*Problem requirements*: The records must be duplicated exactly, with every picture left out.

(Items listed in a dataset)
________________________

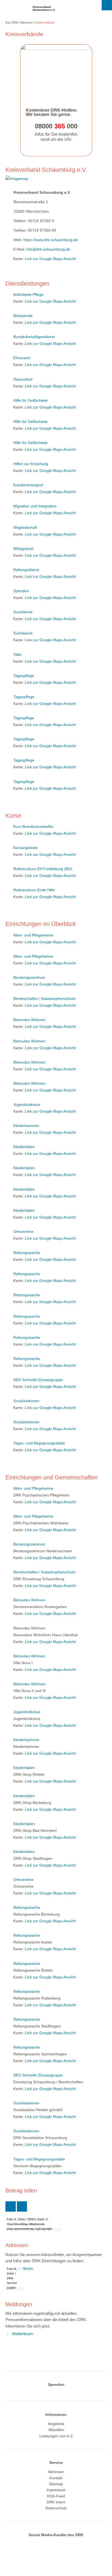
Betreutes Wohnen (29, 1020)
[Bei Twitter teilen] (10, 2206)
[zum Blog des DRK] (76, 2544)
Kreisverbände (45, 22)
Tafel (17, 654)
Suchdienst (22, 612)
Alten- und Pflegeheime (33, 935)
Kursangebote (25, 847)
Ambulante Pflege (28, 294)
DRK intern (56, 2502)
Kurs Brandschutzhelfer (33, 826)
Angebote (56, 2424)
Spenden (21, 591)
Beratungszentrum (29, 977)
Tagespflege (23, 675)
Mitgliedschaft (25, 527)
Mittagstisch (23, 548)
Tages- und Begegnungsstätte (39, 1443)
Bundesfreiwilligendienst (34, 337)
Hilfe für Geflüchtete (30, 400)
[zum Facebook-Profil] (33, 2544)
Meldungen (18, 2304)
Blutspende (23, 315)
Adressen (26, 22)
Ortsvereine (23, 1231)
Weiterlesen (22, 2334)
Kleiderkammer (26, 1125)
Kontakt (56, 2478)
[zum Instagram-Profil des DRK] (54, 2544)
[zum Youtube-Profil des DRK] (65, 2544)
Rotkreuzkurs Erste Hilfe (34, 890)
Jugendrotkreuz (26, 1104)
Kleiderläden (24, 1147)
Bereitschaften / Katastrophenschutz (44, 998)
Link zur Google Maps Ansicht (50, 259)
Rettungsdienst (26, 570)
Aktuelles (56, 2430)
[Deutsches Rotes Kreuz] (15, 10)
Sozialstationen (26, 1401)
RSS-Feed (56, 2496)
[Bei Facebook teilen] (22, 2206)
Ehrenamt (21, 358)
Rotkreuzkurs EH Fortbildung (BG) (42, 869)
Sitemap (56, 2484)
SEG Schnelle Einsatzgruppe (38, 1380)
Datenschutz (56, 2508)
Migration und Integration (35, 506)
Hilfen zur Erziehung (30, 464)
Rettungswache (26, 1252)
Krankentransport (28, 485)
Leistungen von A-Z (56, 2436)
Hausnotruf (22, 379)
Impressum (56, 2490)
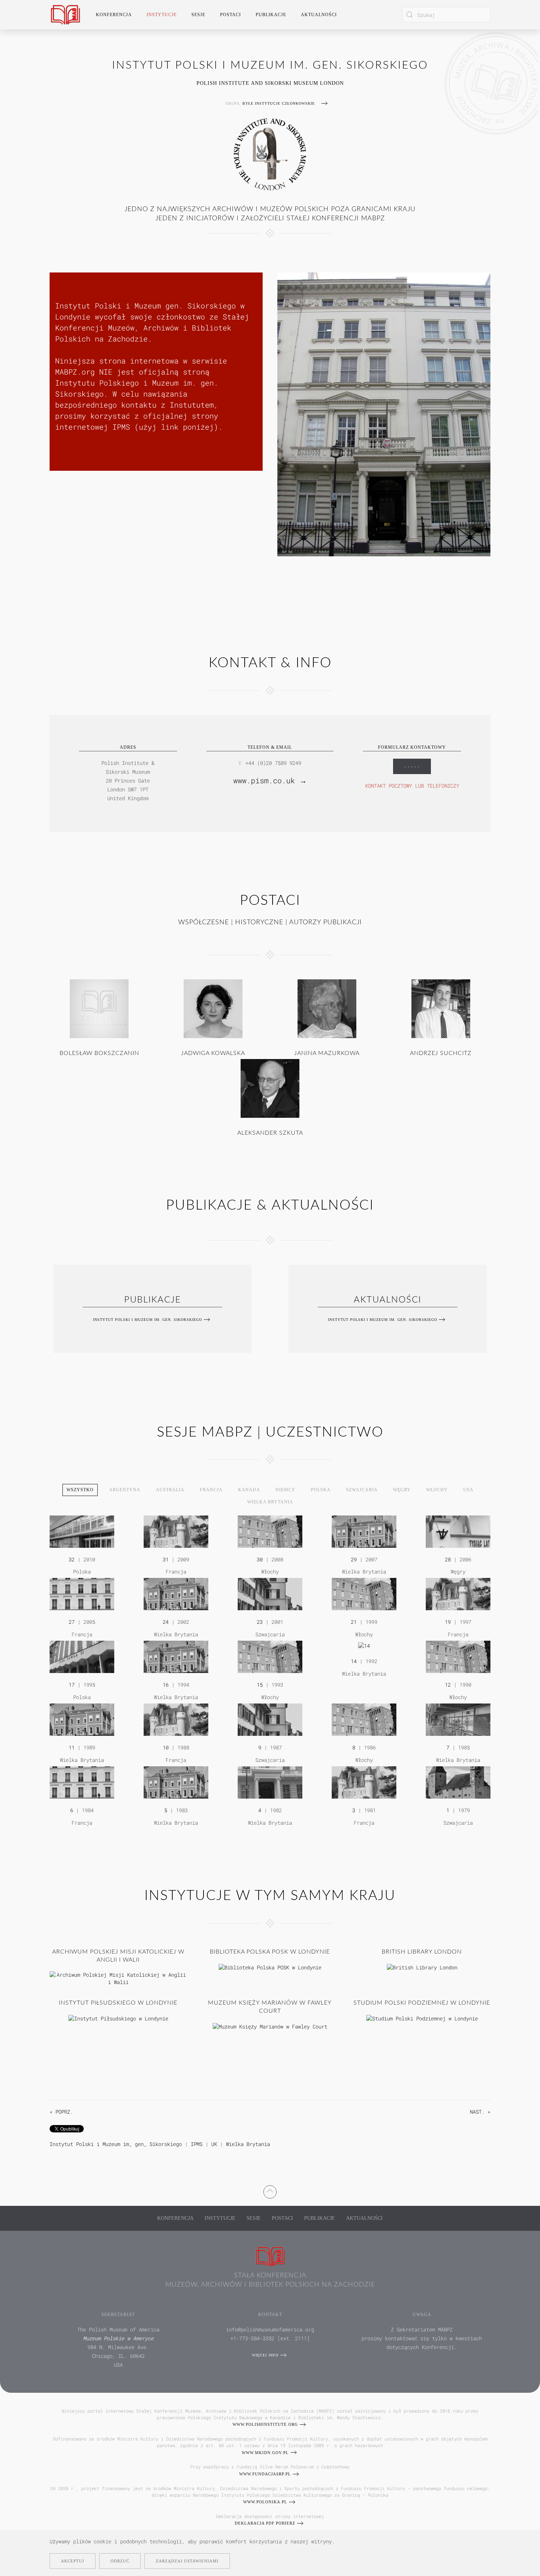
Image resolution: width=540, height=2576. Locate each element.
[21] (364, 1593)
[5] (176, 1781)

________________________

*Solution for this task*:
Betreutes Wohnen (29, 1020)
[Bei Twitter teilen] (10, 2206)
[zum Blog des DRK] (76, 2544)
Kreisverbände (45, 22)
Tafel (17, 654)
Suchdienst (22, 612)
Alten- und Pflegeheime (33, 935)
Kursangebote (25, 847)
Ambulante Pflege (28, 294)
DRK intern (56, 2502)
Kurs Brandschutzhelfer (33, 826)
Angebote (56, 2424)
Spenden (21, 591)
Beratungszentrum (29, 977)
Tagespflege (23, 675)
Mitgliedschaft (25, 527)
Mittagstisch (23, 548)
Tages- und Begegnungsstätte (39, 1443)
Bundesfreiwilligendienst (34, 337)
Hilfe für Geflüchtete (30, 400)
[zum Facebook-Profil] (33, 2544)
Meldungen (18, 2304)
Blutspende (23, 315)
Adressen (26, 22)
Ortsvereine (23, 1231)
Weiterlesen (22, 2334)
Kleiderkammer (26, 1125)
Kontakt (56, 2478)
[zum Instagram-Profil des DRK] (54, 2544)
[zum Youtube-Profil des DRK] (65, 2544)
Rotkreuzkurs Erste Hilfe (34, 890)
Jugendrotkreuz (26, 1104)
Kleiderläden (24, 1147)
Bereitschaften / Katastrophenschutz (44, 998)
Link zur Google Maps Ansicht (50, 259)
Rettungsdienst (26, 570)
Aktuelles (56, 2430)
[Deutsches Rotes Kreuz] (15, 10)
Sozialstationen (26, 1401)
RSS-Feed (56, 2496)
[Bei Facebook teilen] (22, 2206)
Ehrenamt (21, 358)
Rotkreuzkurs EH Fortbildung (BG) (42, 869)
Sitemap (56, 2484)
SEG Schnelle Einsatzgruppe (38, 1380)
Datenschutz (56, 2508)
Migration und Integration (35, 506)
Hilfen zur Erziehung (30, 464)
Rettungswache (26, 1252)
Krankentransport (28, 485)
Leistungen von A-Z (56, 2436)
Hausnotruf (22, 379)
Impressum (56, 2490)
Image resolution: width=540, height=2576. Locate each element.
[21] (364, 1593)
[5] (176, 1781)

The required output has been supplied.